Le fait énoncé par Gudin, que l’auteur des paroles du Barbier était en même temps l’auteur de la musique, se trouve confirmé par un billet écrit, en date du 21 décembre 1772, par une cousine de Beaumarchais qui tenait sa maison après la mort de sa seconde femme. Elle rend compte à Julie absente de la transformation de l’opéra du Barbier en comédie, et nous donne ainsi la date précise de cette transformation : « Nous avons fait samedi, écrit-elle, un joli souper avec Préville (l’acteur de la Comédie-Française). Notre objet, ma Julie, était de lire notre pièce, qui a été trouvée d’un mérite supérieur pour le bon comique. Préville lui répond du plus grand succès. Il prend le rôle de Bartholo, Feuilly Figaro[1], Mlle  Doligny Rosine, Bellecourt le comte, don Basile, à notre choix, et nous allons vendre notre musique ; le sacrifice en est fait. Ne nous en parle plus. » Cette musique qu’on allait vendre, et à laquelle Julie semble tenir beaucoup, était évidemment la musique espagnole importée et arrangée par Beaumarchais.

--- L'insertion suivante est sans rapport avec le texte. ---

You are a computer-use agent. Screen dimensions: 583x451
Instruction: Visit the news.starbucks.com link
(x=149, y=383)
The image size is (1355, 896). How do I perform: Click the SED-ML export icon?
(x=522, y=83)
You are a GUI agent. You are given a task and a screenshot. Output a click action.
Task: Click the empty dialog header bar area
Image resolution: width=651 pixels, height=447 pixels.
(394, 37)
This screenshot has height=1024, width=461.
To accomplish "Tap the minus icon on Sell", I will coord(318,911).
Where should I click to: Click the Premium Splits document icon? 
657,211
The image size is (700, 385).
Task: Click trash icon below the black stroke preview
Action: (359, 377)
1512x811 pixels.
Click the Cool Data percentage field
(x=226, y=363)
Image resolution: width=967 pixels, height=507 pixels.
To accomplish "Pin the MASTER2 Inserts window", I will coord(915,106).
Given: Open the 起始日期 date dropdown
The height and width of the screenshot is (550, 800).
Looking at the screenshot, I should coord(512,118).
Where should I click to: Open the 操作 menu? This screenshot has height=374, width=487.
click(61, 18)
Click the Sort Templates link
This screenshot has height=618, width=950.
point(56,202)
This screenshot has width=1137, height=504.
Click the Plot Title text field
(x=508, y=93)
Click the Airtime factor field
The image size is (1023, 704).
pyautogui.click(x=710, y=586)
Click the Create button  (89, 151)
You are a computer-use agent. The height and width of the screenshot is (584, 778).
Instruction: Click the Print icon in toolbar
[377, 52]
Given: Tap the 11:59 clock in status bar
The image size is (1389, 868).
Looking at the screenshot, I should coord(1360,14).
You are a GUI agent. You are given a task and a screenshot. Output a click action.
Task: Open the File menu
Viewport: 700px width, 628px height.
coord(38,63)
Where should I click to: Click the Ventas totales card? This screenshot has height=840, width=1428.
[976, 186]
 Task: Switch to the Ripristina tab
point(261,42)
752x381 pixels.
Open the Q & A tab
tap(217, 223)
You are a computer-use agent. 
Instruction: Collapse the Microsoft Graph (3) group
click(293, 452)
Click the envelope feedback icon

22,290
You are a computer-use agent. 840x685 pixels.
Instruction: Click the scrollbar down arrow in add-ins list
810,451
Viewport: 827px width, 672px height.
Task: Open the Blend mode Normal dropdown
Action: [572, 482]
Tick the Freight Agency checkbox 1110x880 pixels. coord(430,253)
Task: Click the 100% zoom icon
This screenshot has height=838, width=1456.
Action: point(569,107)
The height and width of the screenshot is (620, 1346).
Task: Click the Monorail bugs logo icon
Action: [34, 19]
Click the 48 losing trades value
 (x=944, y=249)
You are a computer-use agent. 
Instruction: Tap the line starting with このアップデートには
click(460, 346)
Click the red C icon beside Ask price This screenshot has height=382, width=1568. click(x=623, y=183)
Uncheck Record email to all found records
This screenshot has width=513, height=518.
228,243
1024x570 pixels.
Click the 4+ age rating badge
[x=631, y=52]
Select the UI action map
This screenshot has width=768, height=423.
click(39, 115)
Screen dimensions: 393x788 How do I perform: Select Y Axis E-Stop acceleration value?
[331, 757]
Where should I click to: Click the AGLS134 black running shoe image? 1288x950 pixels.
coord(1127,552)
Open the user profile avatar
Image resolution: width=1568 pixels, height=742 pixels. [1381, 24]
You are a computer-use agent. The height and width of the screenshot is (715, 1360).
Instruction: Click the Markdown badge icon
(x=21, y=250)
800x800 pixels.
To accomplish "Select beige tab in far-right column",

Accueilli au Théâtre-Français après avoir reçu l’approbation du censeur Marin, le Barbier de Séville allait être joué en février 1773, lorsque survient la querelle de l’auteur avec le duc de Chaulnes que nous avons déjà racontée[2]. Beaumarchais est envoyé au For-l’Évêque, où il reste deux mois et demi, et la représentation du Barbier est forcément ajournée. Au sortir de prison l’auteur se préparait de nouveau à faire jouer sa pièce, lorsque tombe sur lui l’accusation criminelle intentée par le juge Goëzman : nouvel ajournement du Barbier de Séville. Cependant, l’immense succès de ses mémoires contre Goëzman ayant rendu Beaumarchais très populaire, les comédiens français veulent profiter de cette circonstance. Ils sollicitent la permission de jouer la pièce, ils l’obtiennent ; la représentation est annoncée pour le samedi 12 février 1774. « Toutes les loges, dit Grimm, étaient louées jusqu’à la cinquième représentation. » Alors arrive, le jeudi 10 février, un ordre supérieur qui fait cartonner les affiches et défend la représentation de la pièce. Ce jour même, 10 février, Beaumarchais publiait le dernier et le plus brillant de ses mémoires judiciaires. Comme on avait répandu le bruit que sa pièce

  1. La distribution des rôles indiquée ici fut modifiée à la représentation. Le rôle de Figaro fut créé non par Feuilly, mais par Préville, et le rôle de Bartholo, par Desessarts.
  2. Voyez la livraison du 15 novembre 1852.